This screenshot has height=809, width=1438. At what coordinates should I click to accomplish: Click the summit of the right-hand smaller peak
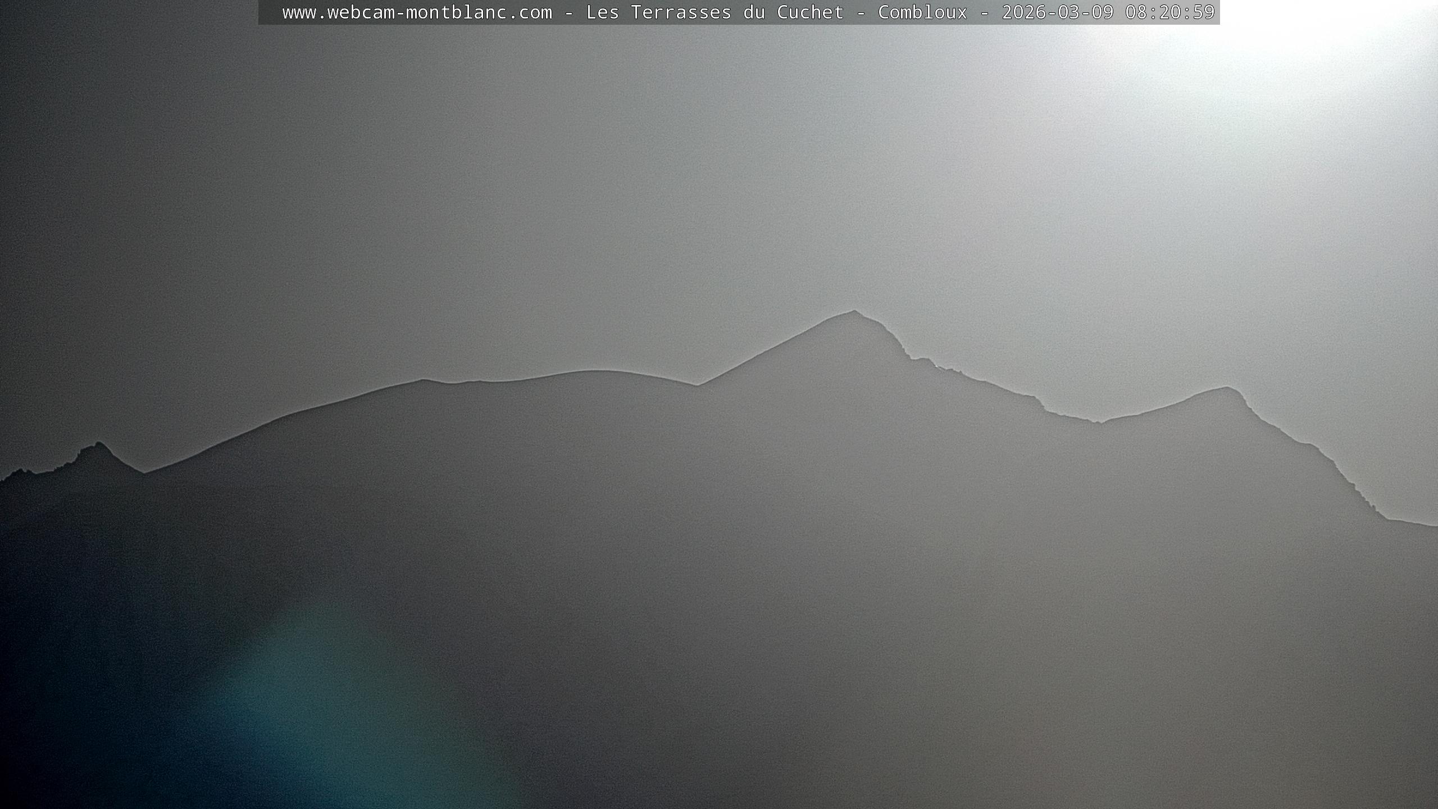pyautogui.click(x=1226, y=388)
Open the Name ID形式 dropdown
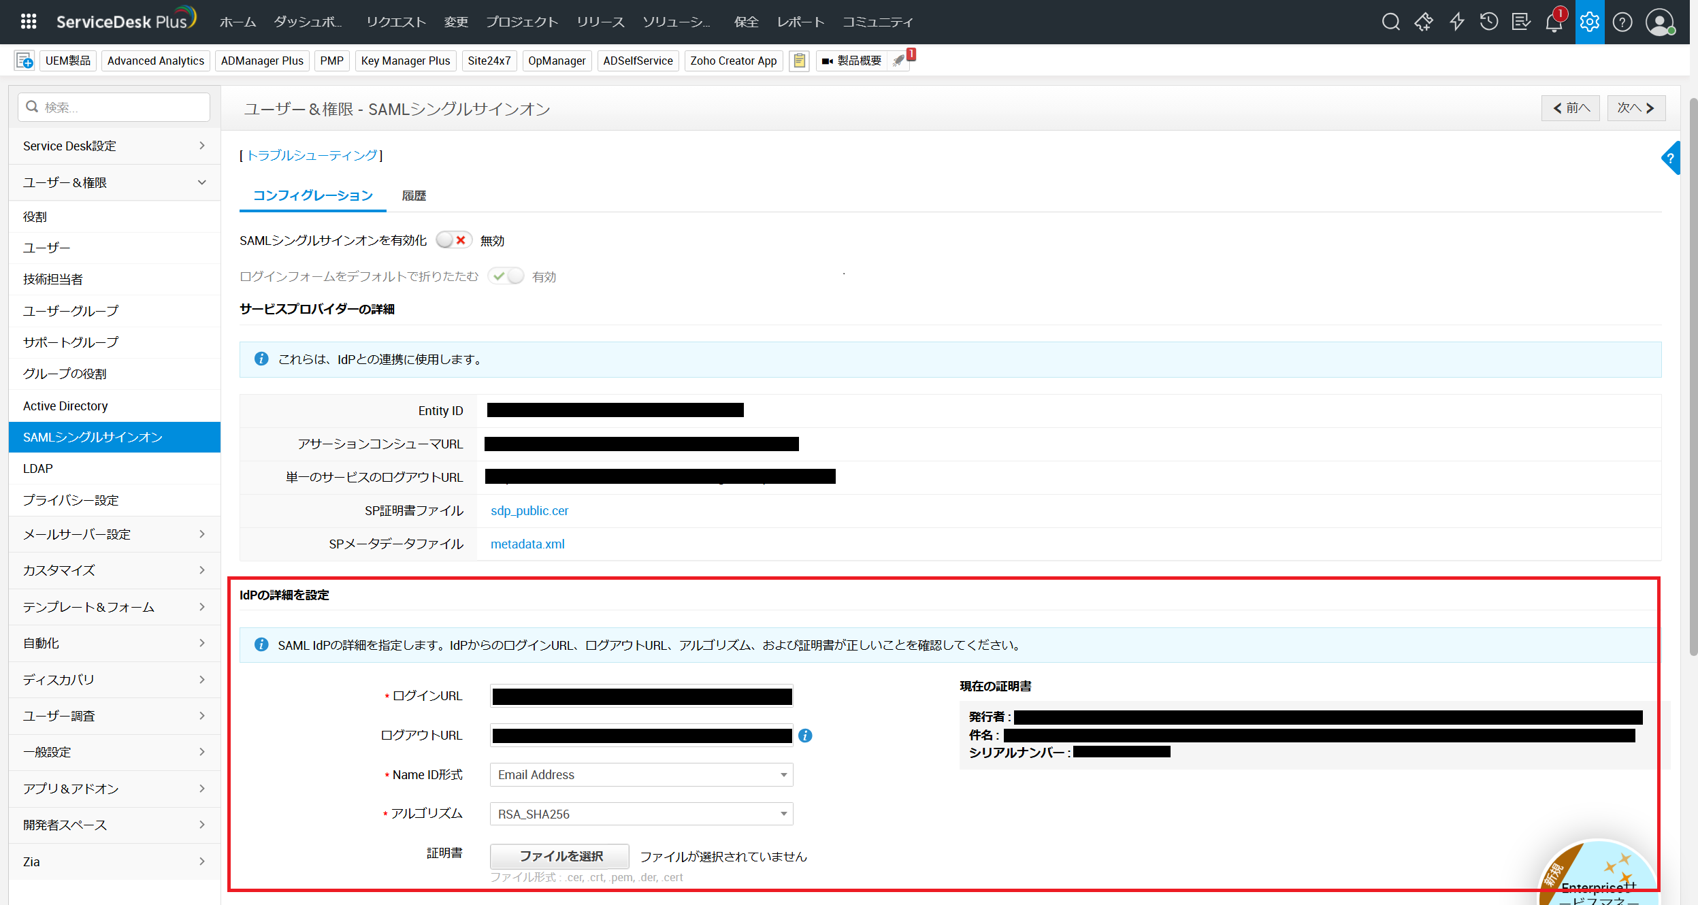The width and height of the screenshot is (1698, 905). (x=641, y=775)
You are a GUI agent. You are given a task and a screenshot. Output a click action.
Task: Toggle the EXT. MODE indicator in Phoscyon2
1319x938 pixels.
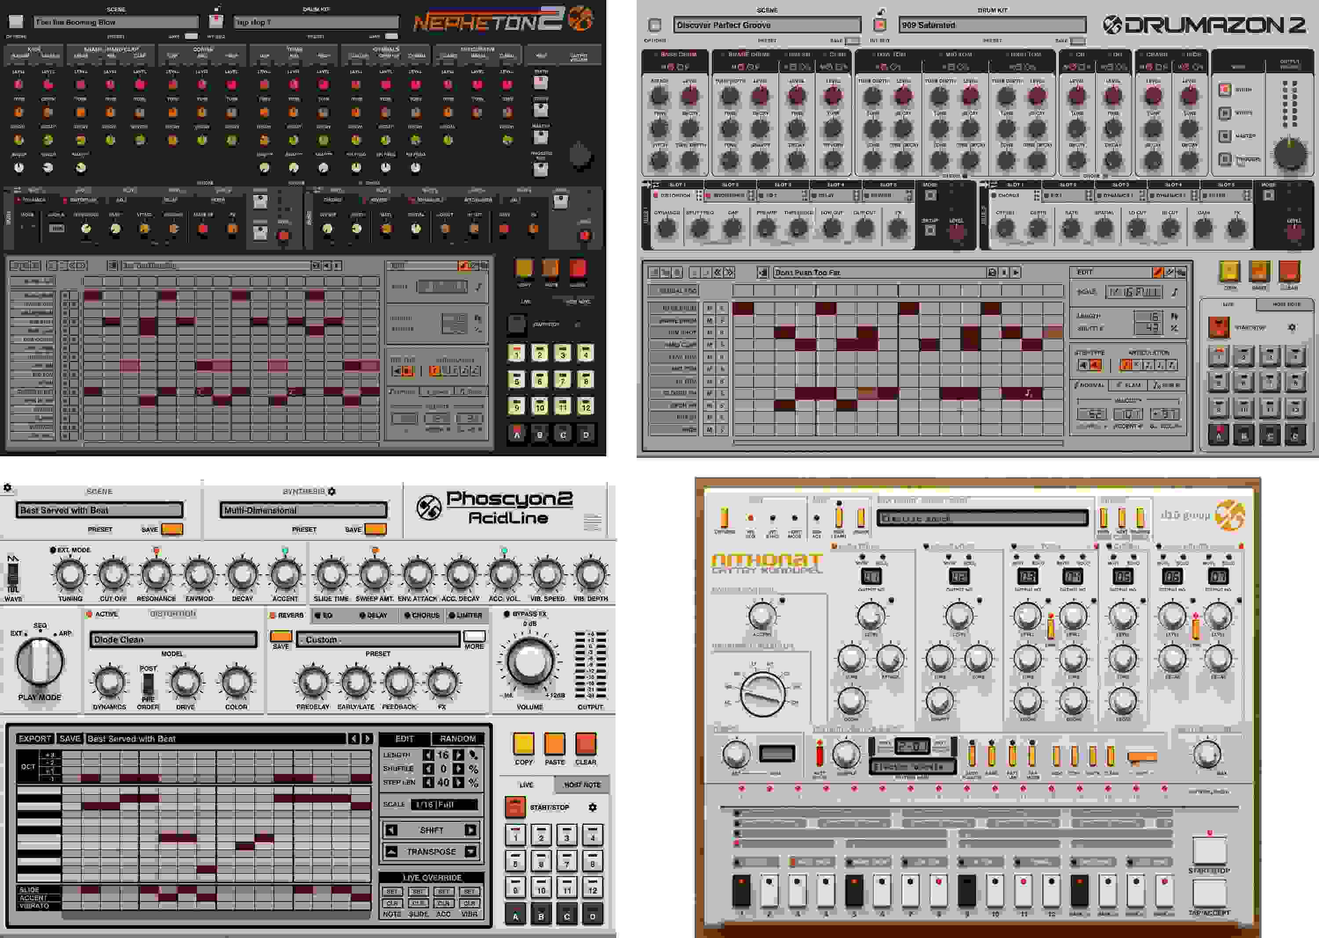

WHAT TO DO =
Where the line containing "Open the Name ID形式 dropdown" appears above, start there and set down each line exactly through the last line of the data; leave out every picture.

ANSWER TO THE PROBLEM =
Open the Name ID形式 dropdown
The width and height of the screenshot is (1698, 905). (x=641, y=775)
You are a GUI agent. You are given a task and a screenshot. Output a click action.
Task: Toggle the EXT. MODE indicator in Phoscyon2
1319x938 pixels.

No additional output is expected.